But there are already downsides to big data. Big data is being used to put together a detailed portrait of everybody. And that leads to various degrees of profiling. The very same data that can be used to make your shopping experience better can also be used for many negative purposes. Consider some of the following examples:

  • The Chicago Police department apparently used big data to create a list of the 400 people in the community that they think are most likely to commit a murder. But then they went so far as to contact these people to tell them they were watching them. If anybody remembers the movie Minority Report, this feels like we are already reaching that time where the police convict people for crimes they are going to commit in the future.

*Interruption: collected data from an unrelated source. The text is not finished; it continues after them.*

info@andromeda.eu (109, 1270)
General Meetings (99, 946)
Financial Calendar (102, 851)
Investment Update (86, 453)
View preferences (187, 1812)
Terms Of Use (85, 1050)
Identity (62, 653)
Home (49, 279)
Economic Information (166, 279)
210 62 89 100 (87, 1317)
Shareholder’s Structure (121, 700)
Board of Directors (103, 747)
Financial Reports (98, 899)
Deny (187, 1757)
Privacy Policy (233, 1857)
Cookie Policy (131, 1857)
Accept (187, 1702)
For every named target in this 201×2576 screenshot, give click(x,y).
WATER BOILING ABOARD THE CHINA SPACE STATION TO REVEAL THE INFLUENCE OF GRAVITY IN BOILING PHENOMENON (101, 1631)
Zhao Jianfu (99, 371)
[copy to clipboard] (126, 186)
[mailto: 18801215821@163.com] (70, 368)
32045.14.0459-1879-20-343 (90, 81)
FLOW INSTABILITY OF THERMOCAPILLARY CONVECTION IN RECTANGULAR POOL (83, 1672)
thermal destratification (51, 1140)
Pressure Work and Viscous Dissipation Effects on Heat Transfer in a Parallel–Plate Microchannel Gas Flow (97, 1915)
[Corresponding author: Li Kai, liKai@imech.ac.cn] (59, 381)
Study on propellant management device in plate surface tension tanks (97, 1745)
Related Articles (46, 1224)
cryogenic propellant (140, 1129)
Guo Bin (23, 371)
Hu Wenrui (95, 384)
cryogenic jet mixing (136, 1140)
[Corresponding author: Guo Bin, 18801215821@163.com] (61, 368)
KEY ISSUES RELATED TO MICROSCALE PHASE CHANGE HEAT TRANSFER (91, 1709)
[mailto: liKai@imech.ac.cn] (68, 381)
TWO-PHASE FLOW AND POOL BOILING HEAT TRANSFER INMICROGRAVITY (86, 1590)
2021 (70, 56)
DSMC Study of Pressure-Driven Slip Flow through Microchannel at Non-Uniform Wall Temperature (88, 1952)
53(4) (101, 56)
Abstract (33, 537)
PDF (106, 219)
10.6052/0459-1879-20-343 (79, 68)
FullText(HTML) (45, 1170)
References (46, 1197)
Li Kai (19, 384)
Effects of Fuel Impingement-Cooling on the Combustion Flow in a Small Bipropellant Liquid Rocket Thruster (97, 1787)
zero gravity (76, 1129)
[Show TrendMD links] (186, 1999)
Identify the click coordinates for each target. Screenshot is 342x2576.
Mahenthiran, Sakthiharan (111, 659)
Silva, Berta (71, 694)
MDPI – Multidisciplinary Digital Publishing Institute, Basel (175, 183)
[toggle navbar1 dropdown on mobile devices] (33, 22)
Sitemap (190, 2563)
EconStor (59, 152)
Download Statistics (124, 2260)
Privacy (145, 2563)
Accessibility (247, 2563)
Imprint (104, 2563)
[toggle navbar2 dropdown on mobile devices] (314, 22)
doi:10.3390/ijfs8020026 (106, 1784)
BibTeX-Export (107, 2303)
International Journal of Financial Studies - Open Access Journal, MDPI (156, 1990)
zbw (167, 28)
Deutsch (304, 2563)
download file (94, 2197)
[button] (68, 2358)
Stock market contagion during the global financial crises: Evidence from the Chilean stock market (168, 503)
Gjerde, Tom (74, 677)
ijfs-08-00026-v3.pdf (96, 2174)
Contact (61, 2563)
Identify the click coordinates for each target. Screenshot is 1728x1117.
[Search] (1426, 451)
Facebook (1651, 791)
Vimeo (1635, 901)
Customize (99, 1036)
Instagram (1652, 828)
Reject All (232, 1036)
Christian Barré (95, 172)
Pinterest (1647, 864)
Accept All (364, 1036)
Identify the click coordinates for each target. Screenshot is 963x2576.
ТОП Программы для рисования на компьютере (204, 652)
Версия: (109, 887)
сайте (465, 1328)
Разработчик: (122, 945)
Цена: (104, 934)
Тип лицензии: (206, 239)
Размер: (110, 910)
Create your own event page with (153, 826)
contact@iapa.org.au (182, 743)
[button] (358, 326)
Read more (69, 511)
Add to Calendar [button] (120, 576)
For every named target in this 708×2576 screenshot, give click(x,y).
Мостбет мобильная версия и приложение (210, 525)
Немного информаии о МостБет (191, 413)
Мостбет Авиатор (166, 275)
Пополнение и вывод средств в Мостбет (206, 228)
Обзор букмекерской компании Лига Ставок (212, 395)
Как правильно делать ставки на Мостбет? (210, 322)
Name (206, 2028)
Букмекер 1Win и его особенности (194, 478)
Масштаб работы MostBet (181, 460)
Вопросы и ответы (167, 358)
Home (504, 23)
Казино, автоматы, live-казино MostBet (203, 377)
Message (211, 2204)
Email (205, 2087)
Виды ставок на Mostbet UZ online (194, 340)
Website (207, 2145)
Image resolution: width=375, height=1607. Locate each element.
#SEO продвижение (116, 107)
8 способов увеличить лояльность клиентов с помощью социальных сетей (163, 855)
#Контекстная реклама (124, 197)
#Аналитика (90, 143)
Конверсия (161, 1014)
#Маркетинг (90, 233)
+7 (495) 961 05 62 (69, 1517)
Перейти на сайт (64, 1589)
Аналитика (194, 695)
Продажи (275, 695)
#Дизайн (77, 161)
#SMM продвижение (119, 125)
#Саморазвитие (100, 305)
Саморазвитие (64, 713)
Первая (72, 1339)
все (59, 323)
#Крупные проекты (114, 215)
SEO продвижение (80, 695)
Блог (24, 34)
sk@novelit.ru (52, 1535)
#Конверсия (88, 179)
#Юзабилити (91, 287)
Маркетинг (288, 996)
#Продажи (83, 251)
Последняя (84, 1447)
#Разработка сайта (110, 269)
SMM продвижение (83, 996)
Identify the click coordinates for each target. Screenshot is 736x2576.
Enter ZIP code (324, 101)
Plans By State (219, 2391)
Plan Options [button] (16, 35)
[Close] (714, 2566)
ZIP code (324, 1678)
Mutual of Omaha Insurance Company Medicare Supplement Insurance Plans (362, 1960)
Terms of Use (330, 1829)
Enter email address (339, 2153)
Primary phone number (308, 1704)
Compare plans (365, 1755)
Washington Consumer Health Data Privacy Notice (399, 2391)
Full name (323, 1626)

  • Big data contains a lot of information about us – our age, race, sexual orientation, religion, weight, general health, number of kids or pets, state of our finances, etc. That kind of data can be easily used to discriminate against people in a variety of settings. We start entering a scary societal place when we use this kind of data to profile people for consideration for housing, employment, etc. There is already an industry of firms who sell this kind of profiling data to anybody for a fee. Where a prospective landlord used to check your credit report they can now find out everything about you. Let’s face it – people are bigoted or just biased and the availability of this kind of data makes it easy to redline or discriminate.
  • There is a big uptick in scams against the elderly who are being found through big data. The scams themselves are as old as the hills, but it’s the use of big data to identify the most vulnerable among us that is disturbing.
  • It was reported in 2012 that Staples displays different on-line prices to different customers based upon where they live. For example, customers who live close to a competitor might get cheaper prices than somebody who does not. But this same ability makes it easy to price differently based upon other factors and again can lead to redlining.
  • I have read where it is fairly easy to buy databases of people who have something in common – such as having diabetes, having tried to quit smoking, or nameless other traits. These lists can be used to market products specific to an ailment, but they also have been used for scams, blackmail and other nefarious purposes. It’s not hard to picture being able to take advantage of people with a gambling addiction or some other such problem.
  • The FAA’s Do Not Fly list is another result of big data and is notorious for containing names of toddlers and others who are obviously not a threat to national security. The list even ended up including several US Congressmen.

This all points to the need for some sort of legal protection of people from the misuse of big data. This is a hot topic in Europe right now but is not yet commonly debated here. Several civil rights groups have identified big data as a big threat and a new source for discrimination. But misuse of big data can go far beyond discrimination based upon race, religion or sexual orientation. Unfortunately it’s now possible to discriminate based upon a whole lot of other reasons as well.